Additionally, it is has been shown that both memory consolidation and memory reconsolidation require de novo protein synthesis for the memory to persist further. However, the molecular mechanisms underlying these 2 processes are different. More specifically, brain-derived neurotrophic factor (BDNF) is selectively required for memory consolidation in the hippocampus or the amygdala, whereas the transcription factor zinc finger-268 (Zif-268) is selectively required for reconsolidation of memory, but BDNF is not.

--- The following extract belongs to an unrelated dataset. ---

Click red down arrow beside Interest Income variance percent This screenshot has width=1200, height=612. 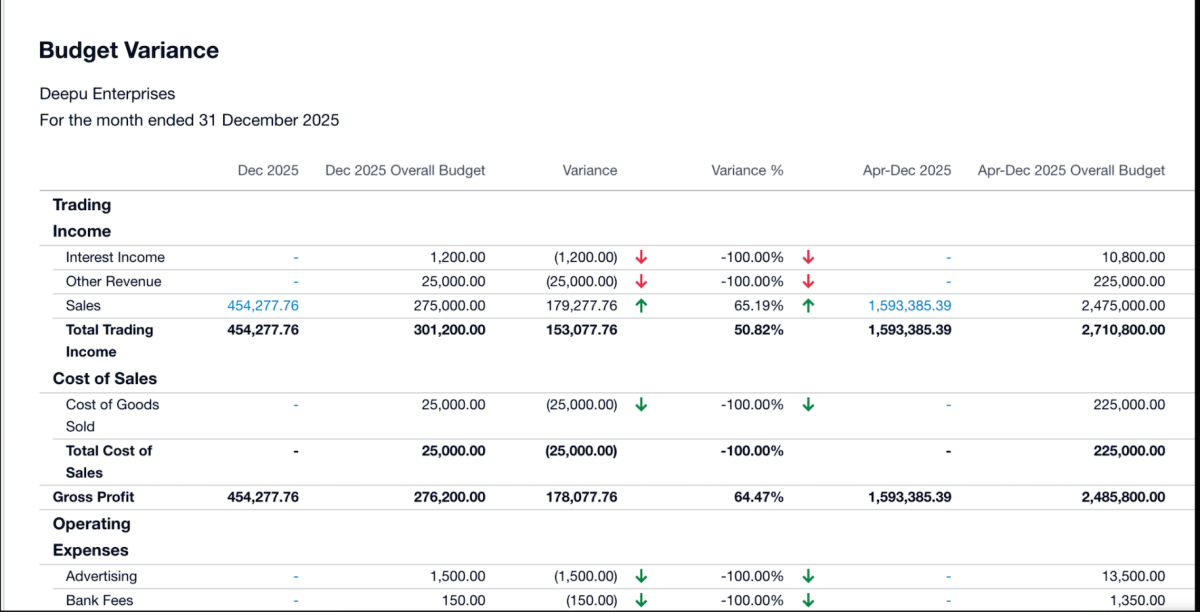[x=808, y=257]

In the current study, investigators recruited individuals [n=45; 33 women; mean age=26.2 (SD=7.57)] with a lifelong fear of spiders. They used functional brain imaging (fMRI) to examine whether disruption of reconsolidation, by repeated exposure to feared cues (ie, images of spiders) at 10 minutes post-fear memory activation, can attenuate the activity in the basolateral amygdala at re-exposure to cues 24 hours later. They compared the activity in the amygdala [at re-exposure to cues 24 hours later] in this group of participants with the amygdala activity in the group of individuals who were repeatedly exposed to fear cues at 6 hours after the initial fear memory activation. “Thus, one slide used to activate the long-term fear memory was followed by repeated exposure when the fear memory representation was [unstable] in the 10 minute group, but [stable] in the 6 hour group,” the authors wrote in their publication.
In line with previous reports, images of spiders during first exposure enhanced the reactivity of the amygdala in both groups of participants (ie, 10 minute and 6 hour group), when compared with activity in the amygdala when neutral images (ie, images of mushrooms) were presented on the screen. The activity in the amygdala of both groups was reduced after the repeated exposure to images of spiders (ie, this procedure is equivalent to fear extinction training in experimental, fear conditioning procedures).
Next, investigators compared the change in BOLD reactivity within the amygdala during repeated exposure on day 1 (ie, 10 minutes after the initial exposure to fear cues in group 1, or 6 hours after the initial exposure to fear cues in group 2) to re-exposure on day 2 (ie, 24 hours post-initial fear cue exposure). “We found support for the central hypothesis that repeated exposure within, but not outside, the reconsolidation interval affects the neural fear representation because amygdala reactivity to the activated and exposed stimulus was attenuated in the 10 minute group [group 1] but significantly enhanced in the 6 hour group [group 2] on day 2 as compared to day 1,” investigators wrote.
With regard to the behavioral findings, investigators used a validated behavioral approach-avoidance task to show that group 1 participants (ie, 10 minute group) were significantly more likely, compared with group 2 participants (ie, 6 hour group), to choose to watch the images of spiders when given a choice between spider images or neutral images. However, these between-group differences were observed only when the participants were offered higher-end (2 or 5 Swedish Krona), rather than lower-end (0.1, 0.5, or 1 Swedish Krona), monetary rewards for viewing the images of spiders. Also, the amygdala reactivity significantly predicted the approach or avoidant behavior in the behavioral task.
The above neural and behavioral findings hold great clinical significance, as “decades-old fear memories are…. sensitive to behavioral disruption, and the amygdala seems to hold a key brain representation not only of experimentally induced fear associations, but also of long-term fears acquired in natural settings outside of the laboratory,” the authors concluded.
Björkstrand J, Agren T, Åhs F, et al. Disrupting reconsolidation attenuates long-term fear memory in the human amygdala and facilitates approach behavior. Curr Biol. 2016. doi: 10.1016/j.cub.2016.08.022.